62. HAFTA TÜRKELİ SANAT—KÜLTÜR SAYFASI YAZILARI
HAZIRLAYAN: ŞABAN KORKMAZ
HAFTANIN AYETİ KERİMESİNİN MEALİ: “En güzel isimler Allah’ındır. O halde Allah’a o güzel isimlerle dua edin. O’nun isimleri hususunda eğriliğe sapanları bırakın. Onlar yakında yaptıklarının cezalarını göreceklerdir.”(A’raf Suresi: 180)
&&&
HAFTANIN SÜNNETİ SENİYYESİNİN MEALİ: “Allah’ın doksan dokuz ismi vardır. Kim bu isimleri hıfzederse, her gün okursa v e ezberlerse cennete girer. Allah tektir, teki sever.” (Buhari-Müslim)
&&&
BAŞYAZI:
ŞABAN KORKMAZ
HER NEDENSE BİR TÜRLÜ ÖZ ELİŞTİRİ YAPAMIYORUZ
Bir ailenin iki çocuğu var. Zamanla kız da büyümüş, oğlan da büyümüş, her ikisi de liseye devam ediyor. Anne ve baba ne kızından ne de erkek evladından memnun. Her ikisinin de ihtiyaçları her halükarda karşılanmakta, bir dedikleri iki edilmemesine rağmen yine de mutsuz görünüyorlar, ana ve babasına işitilmeyecek sözler sarf etmeye devam ediyorlar.
Anne ve baba zaman zaman sabretse de hep bu durumları şikâyetçi olsalar da hiçbir kimseye bir şey diyemiyorlar. Çünkü her ikisi de bütün kabahati kız ve erkek evlatlarına atmaya çalışıyorlar. Güya hep kendilerini haklı görmeye çalışıyorlar.
Hem kızından hem de erkek evladından memnun olmayan anne ve baba karı koca bir araya gelip te:
“Biz nerede hata yaptık?” demeyi akıllarına bile getirmek istemiyorlar.
Bu anne ve baba çocuklar daha küçükken milli ve manevi değerleri çocuklarının kalplerine yerleştirmedikleri için, haramı helali, sevgiyi, saygıyı, yardımlaşma duygularına çocuklarının kalplerine yerleştirmedikleri için çocuklarından bu isyan bayrağını çekişlerini, edep dışı konuşmalarını her gün dinler hale gelmişler de ama zaman öylesine geçmiş ki, yağmur öylesine bir gelip yağmış ki, artık hiç kepeneğe ihtiyaç kalmamış.
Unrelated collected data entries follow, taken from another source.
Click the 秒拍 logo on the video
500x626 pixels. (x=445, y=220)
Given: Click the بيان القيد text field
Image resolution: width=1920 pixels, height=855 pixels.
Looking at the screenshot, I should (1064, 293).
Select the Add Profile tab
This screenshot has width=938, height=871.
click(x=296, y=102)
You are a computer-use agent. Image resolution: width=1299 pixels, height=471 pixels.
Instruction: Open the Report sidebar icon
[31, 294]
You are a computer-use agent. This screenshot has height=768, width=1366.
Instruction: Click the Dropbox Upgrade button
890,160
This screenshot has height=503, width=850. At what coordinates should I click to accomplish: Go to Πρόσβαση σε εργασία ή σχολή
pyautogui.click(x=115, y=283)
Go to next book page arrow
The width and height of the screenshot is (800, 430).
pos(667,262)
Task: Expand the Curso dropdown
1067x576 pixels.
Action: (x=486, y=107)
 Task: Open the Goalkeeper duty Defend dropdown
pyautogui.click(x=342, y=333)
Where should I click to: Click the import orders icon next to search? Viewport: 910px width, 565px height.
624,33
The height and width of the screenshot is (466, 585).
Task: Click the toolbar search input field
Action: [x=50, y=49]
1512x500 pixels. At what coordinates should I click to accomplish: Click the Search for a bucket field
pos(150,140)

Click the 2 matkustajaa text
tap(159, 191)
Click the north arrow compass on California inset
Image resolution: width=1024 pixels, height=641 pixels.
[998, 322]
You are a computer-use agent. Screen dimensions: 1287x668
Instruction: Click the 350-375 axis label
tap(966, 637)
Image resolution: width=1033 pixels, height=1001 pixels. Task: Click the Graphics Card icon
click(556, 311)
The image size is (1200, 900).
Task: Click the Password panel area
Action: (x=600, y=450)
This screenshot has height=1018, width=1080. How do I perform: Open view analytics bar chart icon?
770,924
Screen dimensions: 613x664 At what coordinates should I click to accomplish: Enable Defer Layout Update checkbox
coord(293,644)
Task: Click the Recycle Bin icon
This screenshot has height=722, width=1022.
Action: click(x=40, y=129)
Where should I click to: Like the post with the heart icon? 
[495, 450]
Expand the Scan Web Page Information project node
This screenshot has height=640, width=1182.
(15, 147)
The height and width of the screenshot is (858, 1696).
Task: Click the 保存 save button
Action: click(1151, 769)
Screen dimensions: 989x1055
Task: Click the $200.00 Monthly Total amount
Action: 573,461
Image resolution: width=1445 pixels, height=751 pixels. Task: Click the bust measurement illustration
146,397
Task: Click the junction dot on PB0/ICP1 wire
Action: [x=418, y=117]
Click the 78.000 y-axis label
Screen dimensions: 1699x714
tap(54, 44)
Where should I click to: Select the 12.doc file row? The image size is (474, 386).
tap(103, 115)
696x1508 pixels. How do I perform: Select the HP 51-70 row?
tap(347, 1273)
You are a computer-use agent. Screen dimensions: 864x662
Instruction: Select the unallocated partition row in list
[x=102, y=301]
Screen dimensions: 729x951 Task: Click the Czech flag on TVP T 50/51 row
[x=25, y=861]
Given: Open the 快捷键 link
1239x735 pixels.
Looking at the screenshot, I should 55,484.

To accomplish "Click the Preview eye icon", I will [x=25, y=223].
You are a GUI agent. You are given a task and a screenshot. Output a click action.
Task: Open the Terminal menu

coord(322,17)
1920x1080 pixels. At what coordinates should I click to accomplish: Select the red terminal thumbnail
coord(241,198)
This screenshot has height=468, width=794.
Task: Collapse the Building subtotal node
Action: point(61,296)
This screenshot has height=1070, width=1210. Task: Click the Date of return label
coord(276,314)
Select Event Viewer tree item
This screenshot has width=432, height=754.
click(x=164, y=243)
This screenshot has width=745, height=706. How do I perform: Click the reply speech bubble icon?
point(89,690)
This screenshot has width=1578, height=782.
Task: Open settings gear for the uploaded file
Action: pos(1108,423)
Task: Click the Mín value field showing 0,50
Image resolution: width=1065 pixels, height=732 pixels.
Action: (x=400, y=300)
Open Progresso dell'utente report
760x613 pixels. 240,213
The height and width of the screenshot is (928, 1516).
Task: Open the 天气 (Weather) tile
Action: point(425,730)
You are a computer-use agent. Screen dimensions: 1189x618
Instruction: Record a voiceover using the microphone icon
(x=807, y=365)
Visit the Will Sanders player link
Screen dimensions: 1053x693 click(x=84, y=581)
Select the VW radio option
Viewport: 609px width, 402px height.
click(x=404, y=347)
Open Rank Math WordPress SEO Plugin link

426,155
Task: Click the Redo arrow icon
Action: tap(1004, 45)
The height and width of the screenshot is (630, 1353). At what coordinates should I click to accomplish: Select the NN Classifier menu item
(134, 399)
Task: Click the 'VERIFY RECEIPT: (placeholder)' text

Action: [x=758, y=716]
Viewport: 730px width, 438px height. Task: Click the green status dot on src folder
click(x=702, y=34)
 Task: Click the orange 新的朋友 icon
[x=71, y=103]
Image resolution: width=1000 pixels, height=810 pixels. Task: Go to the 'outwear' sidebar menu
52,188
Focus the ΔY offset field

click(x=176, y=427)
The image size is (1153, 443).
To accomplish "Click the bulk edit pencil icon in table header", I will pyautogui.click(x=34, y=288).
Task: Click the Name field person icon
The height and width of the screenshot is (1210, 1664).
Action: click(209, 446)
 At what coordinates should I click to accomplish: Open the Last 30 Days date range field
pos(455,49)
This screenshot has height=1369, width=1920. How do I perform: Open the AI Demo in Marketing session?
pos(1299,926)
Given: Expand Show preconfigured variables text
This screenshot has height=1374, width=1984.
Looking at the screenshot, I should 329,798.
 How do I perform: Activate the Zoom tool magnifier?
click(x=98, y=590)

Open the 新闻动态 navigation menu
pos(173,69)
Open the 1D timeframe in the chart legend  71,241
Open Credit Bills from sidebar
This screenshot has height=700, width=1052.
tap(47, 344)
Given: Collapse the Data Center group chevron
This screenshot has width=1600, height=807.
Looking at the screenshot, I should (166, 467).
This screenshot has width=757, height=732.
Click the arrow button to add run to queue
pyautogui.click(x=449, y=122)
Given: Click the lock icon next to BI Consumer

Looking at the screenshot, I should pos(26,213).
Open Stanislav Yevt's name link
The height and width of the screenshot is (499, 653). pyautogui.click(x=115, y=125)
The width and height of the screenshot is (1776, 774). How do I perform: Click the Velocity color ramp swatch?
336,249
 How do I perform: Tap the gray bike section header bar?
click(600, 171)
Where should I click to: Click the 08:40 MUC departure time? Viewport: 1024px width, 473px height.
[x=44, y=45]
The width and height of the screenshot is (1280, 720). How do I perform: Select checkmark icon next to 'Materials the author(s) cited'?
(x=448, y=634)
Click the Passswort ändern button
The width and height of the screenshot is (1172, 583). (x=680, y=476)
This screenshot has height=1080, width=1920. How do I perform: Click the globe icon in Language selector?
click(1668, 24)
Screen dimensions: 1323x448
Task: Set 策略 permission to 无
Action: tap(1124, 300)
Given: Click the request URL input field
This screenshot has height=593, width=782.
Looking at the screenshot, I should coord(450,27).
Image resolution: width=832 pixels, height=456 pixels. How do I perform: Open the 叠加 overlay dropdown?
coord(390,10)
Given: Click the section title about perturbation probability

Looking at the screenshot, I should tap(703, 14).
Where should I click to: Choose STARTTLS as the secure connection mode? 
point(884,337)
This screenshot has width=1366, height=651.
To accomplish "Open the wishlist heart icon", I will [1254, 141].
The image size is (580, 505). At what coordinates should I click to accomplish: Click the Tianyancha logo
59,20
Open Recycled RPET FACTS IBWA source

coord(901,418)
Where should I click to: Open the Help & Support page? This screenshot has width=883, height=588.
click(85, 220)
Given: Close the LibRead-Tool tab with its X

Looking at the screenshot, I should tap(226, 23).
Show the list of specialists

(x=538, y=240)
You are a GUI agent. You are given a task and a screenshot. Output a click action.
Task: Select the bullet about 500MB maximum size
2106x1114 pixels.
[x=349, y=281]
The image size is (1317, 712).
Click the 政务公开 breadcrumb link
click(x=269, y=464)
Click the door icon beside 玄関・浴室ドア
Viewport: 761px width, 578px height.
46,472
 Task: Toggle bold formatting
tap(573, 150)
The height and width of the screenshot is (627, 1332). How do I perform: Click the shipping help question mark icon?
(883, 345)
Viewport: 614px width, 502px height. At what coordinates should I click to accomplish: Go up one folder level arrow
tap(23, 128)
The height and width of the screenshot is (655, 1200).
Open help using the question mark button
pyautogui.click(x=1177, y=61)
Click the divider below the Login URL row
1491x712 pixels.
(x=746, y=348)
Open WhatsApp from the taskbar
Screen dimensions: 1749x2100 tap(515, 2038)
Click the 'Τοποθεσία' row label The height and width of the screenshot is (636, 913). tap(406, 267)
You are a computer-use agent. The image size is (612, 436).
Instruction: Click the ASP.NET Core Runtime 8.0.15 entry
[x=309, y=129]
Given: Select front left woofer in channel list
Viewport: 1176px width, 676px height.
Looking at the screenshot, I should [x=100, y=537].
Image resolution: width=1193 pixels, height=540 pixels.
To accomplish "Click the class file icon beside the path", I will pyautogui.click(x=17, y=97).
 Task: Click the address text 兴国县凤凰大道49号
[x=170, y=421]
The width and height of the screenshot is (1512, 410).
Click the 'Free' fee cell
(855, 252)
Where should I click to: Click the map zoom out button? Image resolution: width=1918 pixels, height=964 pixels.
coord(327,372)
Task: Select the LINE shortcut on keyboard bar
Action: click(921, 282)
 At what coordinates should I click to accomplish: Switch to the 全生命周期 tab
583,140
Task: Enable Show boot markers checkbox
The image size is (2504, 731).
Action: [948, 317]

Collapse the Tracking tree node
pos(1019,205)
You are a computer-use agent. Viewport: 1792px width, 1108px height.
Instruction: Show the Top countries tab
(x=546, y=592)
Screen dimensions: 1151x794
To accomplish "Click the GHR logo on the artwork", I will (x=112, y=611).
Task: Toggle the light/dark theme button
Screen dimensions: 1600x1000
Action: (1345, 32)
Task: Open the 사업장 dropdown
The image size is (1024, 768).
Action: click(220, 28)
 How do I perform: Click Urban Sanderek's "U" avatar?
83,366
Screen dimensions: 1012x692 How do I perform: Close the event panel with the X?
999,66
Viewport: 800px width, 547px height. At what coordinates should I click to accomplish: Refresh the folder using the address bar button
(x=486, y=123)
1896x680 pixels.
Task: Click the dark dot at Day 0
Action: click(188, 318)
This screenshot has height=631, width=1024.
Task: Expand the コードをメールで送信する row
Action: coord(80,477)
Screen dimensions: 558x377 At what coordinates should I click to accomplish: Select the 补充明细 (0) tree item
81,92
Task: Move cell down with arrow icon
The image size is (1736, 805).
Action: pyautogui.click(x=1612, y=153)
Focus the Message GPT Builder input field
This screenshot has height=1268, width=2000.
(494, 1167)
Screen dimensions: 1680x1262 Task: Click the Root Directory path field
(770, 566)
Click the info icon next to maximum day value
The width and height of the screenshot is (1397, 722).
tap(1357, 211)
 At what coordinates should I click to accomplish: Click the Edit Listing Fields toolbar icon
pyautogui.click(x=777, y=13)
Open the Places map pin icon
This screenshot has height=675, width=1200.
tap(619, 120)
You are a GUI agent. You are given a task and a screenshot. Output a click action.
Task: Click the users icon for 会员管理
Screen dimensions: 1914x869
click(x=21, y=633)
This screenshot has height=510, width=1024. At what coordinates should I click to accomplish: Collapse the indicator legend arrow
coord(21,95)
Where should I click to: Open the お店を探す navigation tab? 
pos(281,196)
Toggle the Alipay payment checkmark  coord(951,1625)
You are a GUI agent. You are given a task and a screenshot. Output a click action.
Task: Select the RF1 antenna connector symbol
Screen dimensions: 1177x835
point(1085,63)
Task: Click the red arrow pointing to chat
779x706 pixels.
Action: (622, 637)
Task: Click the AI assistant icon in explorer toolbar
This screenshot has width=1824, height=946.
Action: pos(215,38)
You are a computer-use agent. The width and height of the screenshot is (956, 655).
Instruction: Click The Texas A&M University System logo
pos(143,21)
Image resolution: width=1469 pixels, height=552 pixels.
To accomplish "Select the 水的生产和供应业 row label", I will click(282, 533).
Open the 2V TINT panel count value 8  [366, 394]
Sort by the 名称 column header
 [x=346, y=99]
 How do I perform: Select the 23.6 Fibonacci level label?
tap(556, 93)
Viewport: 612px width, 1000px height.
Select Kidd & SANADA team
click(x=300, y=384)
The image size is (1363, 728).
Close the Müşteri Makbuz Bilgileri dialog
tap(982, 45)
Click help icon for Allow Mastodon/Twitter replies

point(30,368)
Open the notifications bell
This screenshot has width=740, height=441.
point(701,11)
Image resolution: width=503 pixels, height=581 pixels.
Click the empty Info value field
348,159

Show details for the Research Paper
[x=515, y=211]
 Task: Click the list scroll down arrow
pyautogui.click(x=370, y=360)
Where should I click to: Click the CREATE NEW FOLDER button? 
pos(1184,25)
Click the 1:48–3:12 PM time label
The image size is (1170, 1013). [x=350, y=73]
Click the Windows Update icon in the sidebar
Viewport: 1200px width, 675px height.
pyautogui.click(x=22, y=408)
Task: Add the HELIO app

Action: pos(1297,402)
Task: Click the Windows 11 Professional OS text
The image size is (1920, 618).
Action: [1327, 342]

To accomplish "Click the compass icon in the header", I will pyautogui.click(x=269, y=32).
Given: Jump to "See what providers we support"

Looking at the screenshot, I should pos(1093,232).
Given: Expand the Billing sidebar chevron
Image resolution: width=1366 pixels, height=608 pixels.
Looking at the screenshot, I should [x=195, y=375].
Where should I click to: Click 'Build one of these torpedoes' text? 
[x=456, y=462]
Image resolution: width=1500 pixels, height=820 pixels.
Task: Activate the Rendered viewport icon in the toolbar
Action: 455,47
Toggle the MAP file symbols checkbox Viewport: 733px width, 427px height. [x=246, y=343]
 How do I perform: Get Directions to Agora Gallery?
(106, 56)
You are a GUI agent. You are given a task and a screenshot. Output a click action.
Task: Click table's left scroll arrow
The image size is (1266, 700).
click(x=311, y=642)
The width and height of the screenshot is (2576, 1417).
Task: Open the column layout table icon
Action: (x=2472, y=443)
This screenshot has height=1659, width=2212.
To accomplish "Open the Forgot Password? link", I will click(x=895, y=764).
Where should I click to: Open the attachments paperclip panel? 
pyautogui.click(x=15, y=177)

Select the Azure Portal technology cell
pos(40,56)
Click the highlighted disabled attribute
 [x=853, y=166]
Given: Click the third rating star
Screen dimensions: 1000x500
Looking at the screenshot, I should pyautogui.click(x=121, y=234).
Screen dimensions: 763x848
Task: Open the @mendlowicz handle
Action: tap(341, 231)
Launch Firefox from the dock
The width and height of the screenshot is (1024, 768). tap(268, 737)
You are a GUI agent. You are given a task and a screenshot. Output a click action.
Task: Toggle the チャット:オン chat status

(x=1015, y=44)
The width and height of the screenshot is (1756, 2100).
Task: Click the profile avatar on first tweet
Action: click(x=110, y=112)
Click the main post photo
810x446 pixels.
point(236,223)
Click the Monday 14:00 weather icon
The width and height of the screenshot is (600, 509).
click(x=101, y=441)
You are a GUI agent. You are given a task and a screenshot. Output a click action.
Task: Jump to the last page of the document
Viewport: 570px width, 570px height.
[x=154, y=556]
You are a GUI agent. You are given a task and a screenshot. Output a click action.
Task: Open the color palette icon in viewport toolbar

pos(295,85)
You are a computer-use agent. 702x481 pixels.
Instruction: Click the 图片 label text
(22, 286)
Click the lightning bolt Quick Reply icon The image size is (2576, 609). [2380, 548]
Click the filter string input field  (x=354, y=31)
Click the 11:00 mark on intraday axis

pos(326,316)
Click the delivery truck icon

Bütün bu olanlar diğer anne ve babalara örnek teşkil etmelidir. Atalarımız boşuna mı demişler:
“ÇOCUK YEDİSİNDE NE İSE YETMİŞİNDE DE ODUR.” “GÖRGÜLÜ KUŞLAR GÖRDÜĞÜNÜ İŞLER.” Sözü hiç mi akıllara gelmiyor? Yağmur öylesine yağdı ki, sel oldu bütün köprüleri yakıp yıkıp geçti. Ne yapılsa nafile gibi geliyor bana. Siz bu konuda ne düşünüyorsunuz?
.
&&&
AHİRET V E DÜNYA!
“Dünyaya bur daha mı geleceğiz? Deyip her türlü harama bulanlara söyleyin!...”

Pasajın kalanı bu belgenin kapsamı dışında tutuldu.